Le présent litige est relatif à un crédit soumis aux dispositions de la loi n° 2010-737 du 1er juillet 2010, de sorte qu’il sera fait application des articles du code de la consommation dans leur numérotation et rédaction en vigueur après le 1er mai 2011.
L’article R632-1 du code de la consommation dispose que le juge peut soulever d’office toutes les dispositions du présent code dans les litiges nés de son application.
I. Sur la recevabilité de la demande :
La forclusion de l’action en paiement est une fin de non-recevoir qui doit être relevée d’office par le juge en vertu de l’article 125 du code de procédure civile comme étant d’ordre public selon les dispositions de l’article L314-24 du code de la consommation.
Aux termes des dispositions de l’article R312-35 du code de la consommation, les actions en paiement engagées à la suite de la défaillance de l’emprunteur doivent être formées dans les deux ans de l’événement qui leur a donné naissance, à peine de forclusion.
Il est admis qu’un accord portant sur la totalité des sommes dues vaut aménagement ou rééchelonnement des échéances impayées et interrompt le délai de forclusion. En l’espèce, le crédit a été aménagé ainsi exposé ci-dessus suivant avenant à effet du 12 décembre 2018.
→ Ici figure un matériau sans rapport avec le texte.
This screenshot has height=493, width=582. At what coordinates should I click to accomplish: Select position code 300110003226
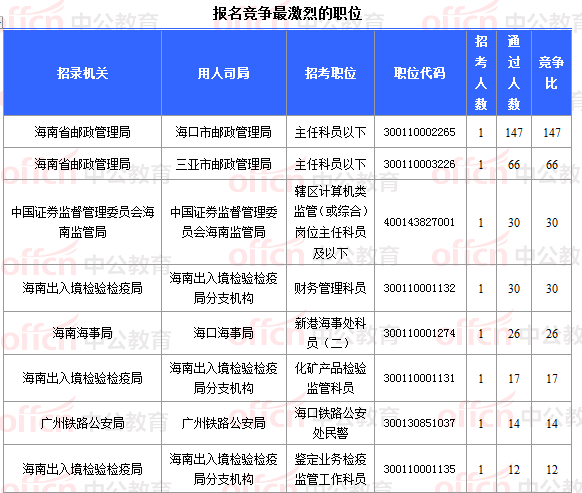pos(419,164)
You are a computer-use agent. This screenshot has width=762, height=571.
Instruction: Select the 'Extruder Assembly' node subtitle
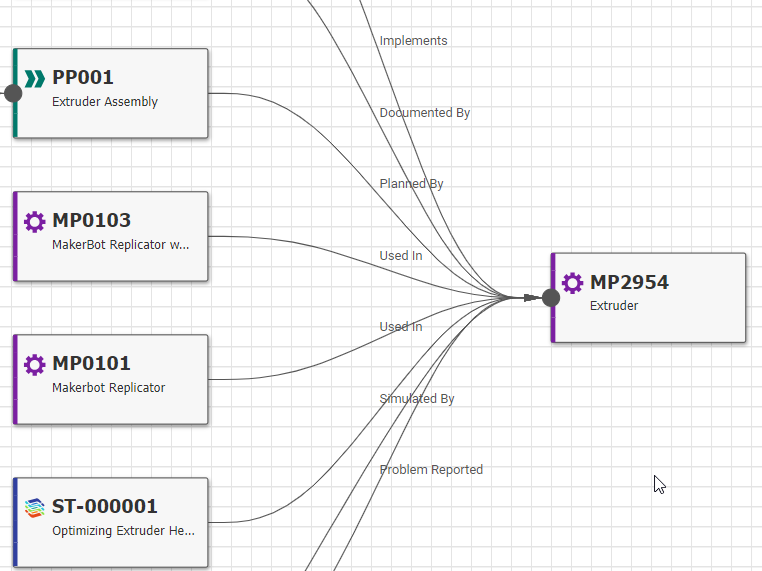(105, 102)
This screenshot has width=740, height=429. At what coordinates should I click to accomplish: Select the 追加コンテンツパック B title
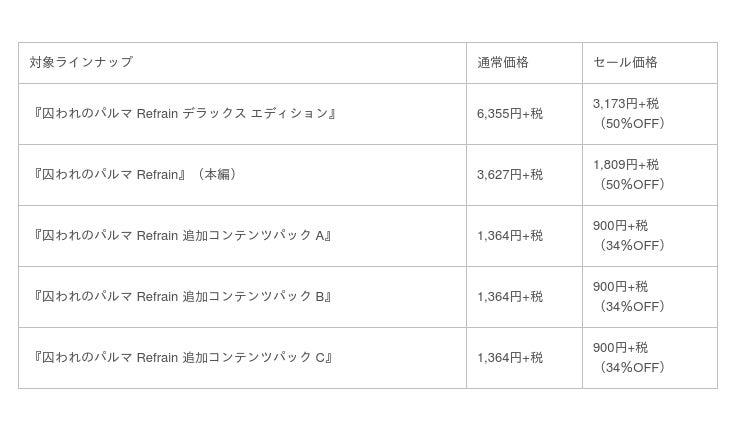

Il ressort de l’historique que le premier incident de paiement non régularisé est daté du 5 juillet 2022.
La demande de la SA FRANFINANCE, introduite le 2 août 2024 est par conséquent irrecevable car forclose.
II. Sur les demandes accessoires :
Sur les dépens :
L’article 696 du code de procédure civile dispose que la partie perdante est condamnée aux dépens, à moins que le juge, par décision motivée, n’en mette la totalité ou une fraction à la charge d’une autre partie.
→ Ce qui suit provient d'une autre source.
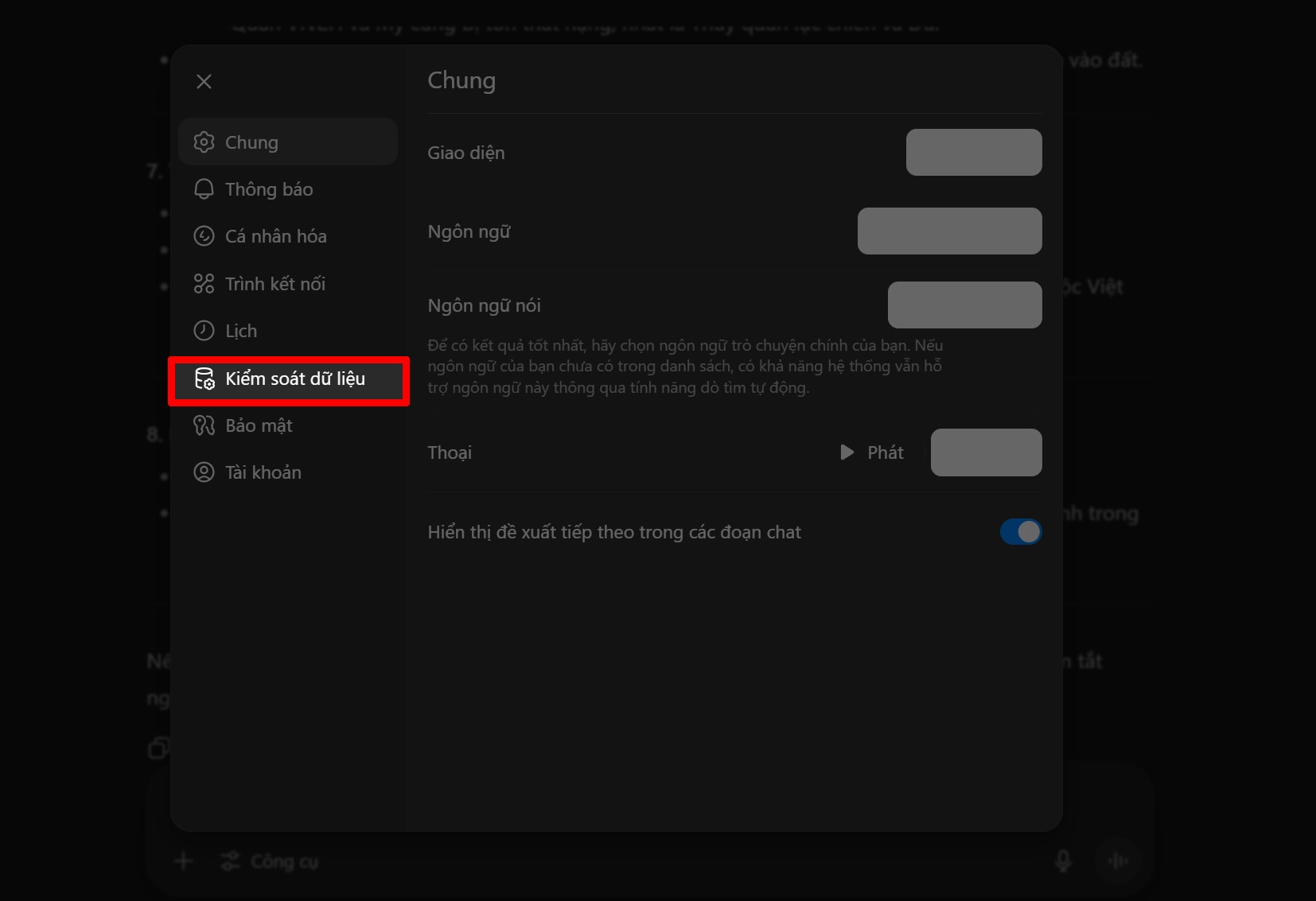1316x901 pixels.
Task: Click the gear icon beside Chung
Action: coord(204,142)
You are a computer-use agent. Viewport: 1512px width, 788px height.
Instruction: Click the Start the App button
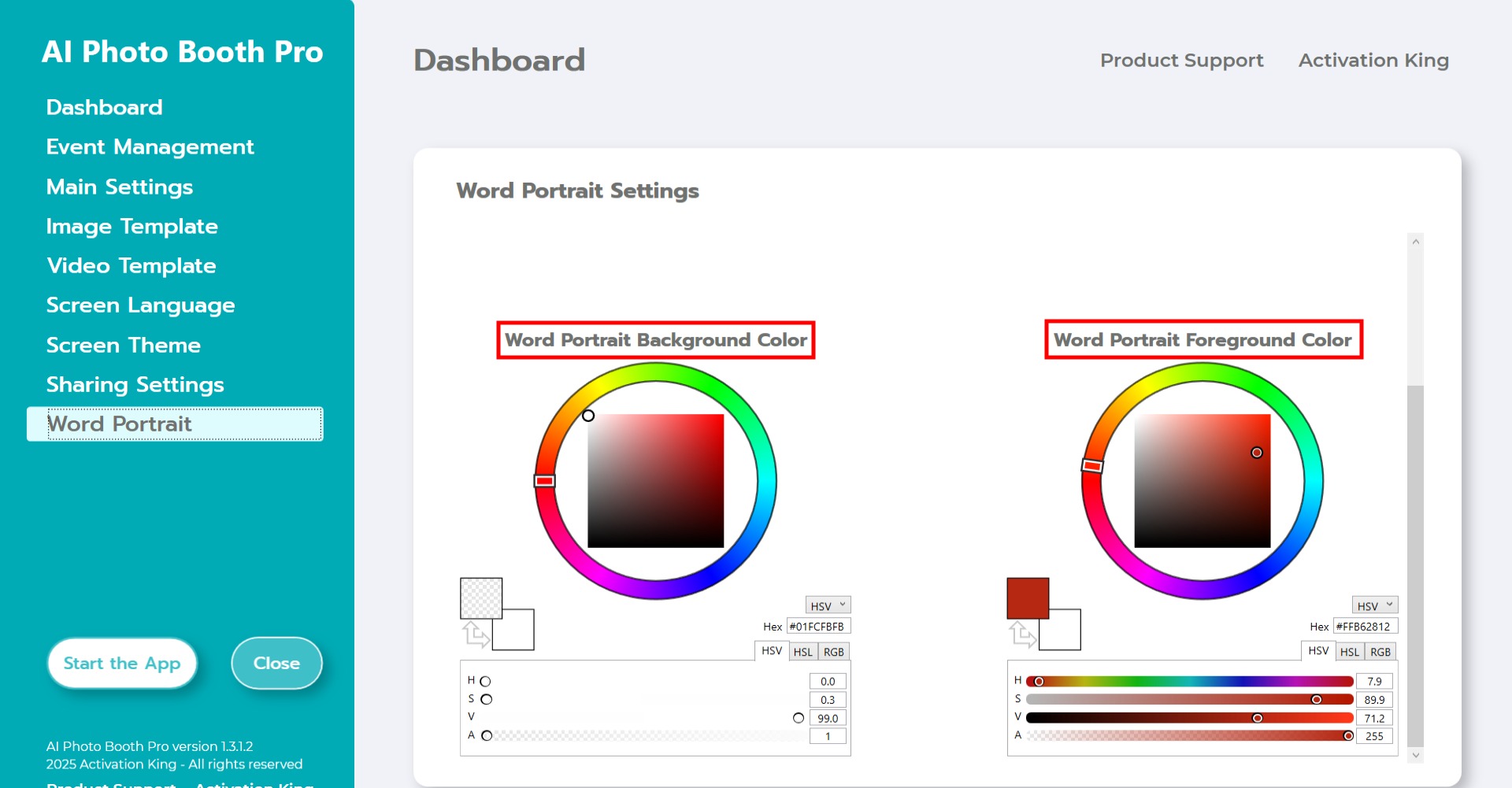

La SA FRANFINANCE succombe à l’instance de sorte qu’elle doit être condamnée aux entiers dépens.
Sur les frais irrépétibles :
Il résulte des dispositions de l’article 700 du code de procédure civile que dans toutes les instances, le juge condamne la partie tenue aux dépens ou, à défaut, la partie perdante, à payer à l’autre partie la somme qu’il détermine, au titre des frais exposés et non compris dans les dépens. Le juge tient compte de l’équité ou de la situation économique de la partie condamnée. Il peut, même d’office, pour des raisons tirées des mêmes considérations, dire qu’il n’y a pas lieu à cette condamnation.
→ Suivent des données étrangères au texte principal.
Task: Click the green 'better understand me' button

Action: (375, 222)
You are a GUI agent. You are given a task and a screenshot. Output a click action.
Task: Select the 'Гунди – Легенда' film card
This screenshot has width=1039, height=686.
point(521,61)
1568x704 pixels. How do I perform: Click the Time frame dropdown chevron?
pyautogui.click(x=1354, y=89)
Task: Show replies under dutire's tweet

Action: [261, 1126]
La SA FRANFINANCE étant condamnée aux dépens, sa demande fondée sur les dispositions de l’article 700 du code de procédure civile sera rejetée.
Sur l’exécution provisoire :
Conformément à l’article 514 du code de procédure civile, il convient de rappeler que l’exécution provisoire est de droit.
PAR CES MOTIFS,
Le juge des contentieux de la protection, statuant publiquement, par mise à disposition au greffe, par jugement réputé contradictoire et en premier ressort,
DECLARE la SA FRANFINANCE recevable en son action ;
DEBOUTE la SA FRANFINANCE de sa demande fondée sur l’article 700 du code de procédure civile ;
CONDAMNE la SA FRANFINANCE au paiement des dépens de l’instance ;
RAPPELLE que la décision est exécutoire de plein droit.
Ainsi jugé et prononcé par mise à disposition du jugement au greffe du tribunal judiciaire, le 15 avril 2025, les parties en ayant été préalablement avisées dans les conditions prévues au deuxième alinéa de l’article 450 du code de procédure civile, la minute étant signée par la juge des contentieux de la protection et par le greffier.